How Can You Tell the Difference Between Edible and Poisonous Wild Mushrooms?

Morels and false morels look very much alike, with a wrinkled, honeycombed, brain-matter-like cap. When a false morel is cut open, it displays even more of the cottony, brain-like material that makes up the cap. The true morel is hollow.

The death cap and destroying angel mushrooms are often mistaken for the harmless meadow or button mushrooms, especially when they're young. All of these mushrooms have white, typically mushroom-like caps and gills. Young death caps resemble puffballs, which are also edible. The cap of the death cap is about 6 inches in diameter and sticky. It can have a yellow, brown or green tint. The destroying angel is pure white but also has a type of veil beneath the cap. They grow beneath trees such as oak, pine and dogwood, and they have symbiotic relationships with their roots.
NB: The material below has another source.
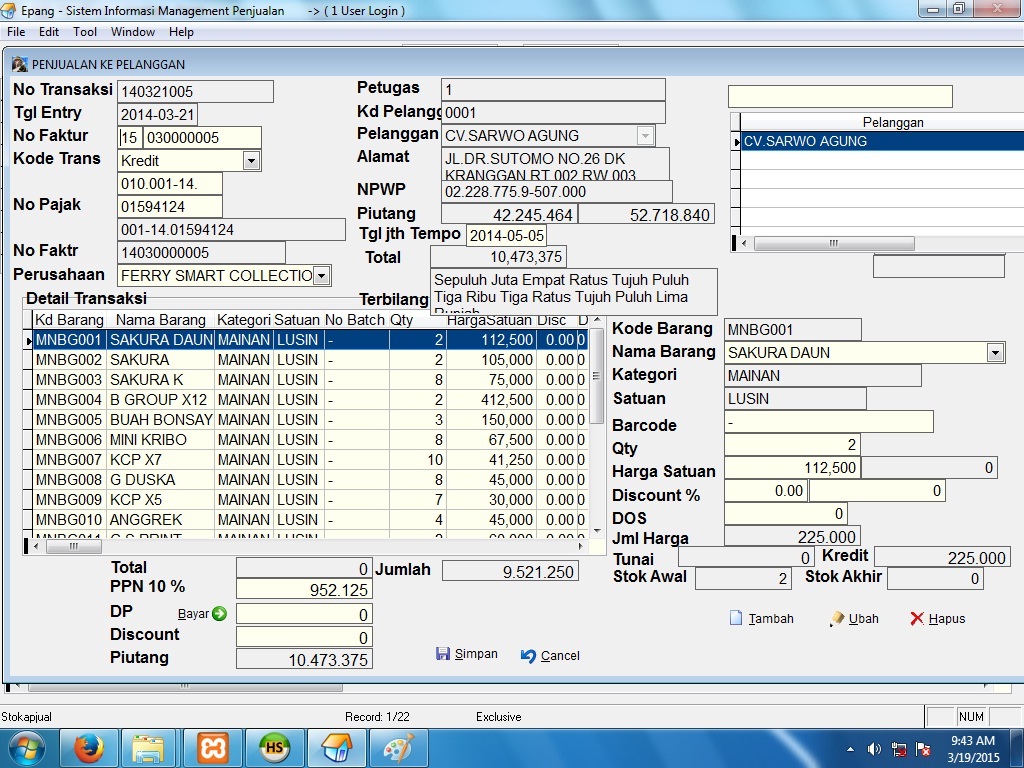Open Firefox from the taskbar
The height and width of the screenshot is (768, 1024).
(x=89, y=748)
One way to tell the difference between a meadow mushroom and a similar looking poisonous mushroom is to bruise it a bit. The bruise of the meadow mushroom is reddish brown, while the bruise of the poison mushroom is yellow. Puffballs can be identified because they are solid white inside when they are cut in half.

Because it is difficult to tell the difference between edible and poisonous wild mushrooms, no one should pick or eat a wild mushroom without being absolutely sure that it's non-toxic.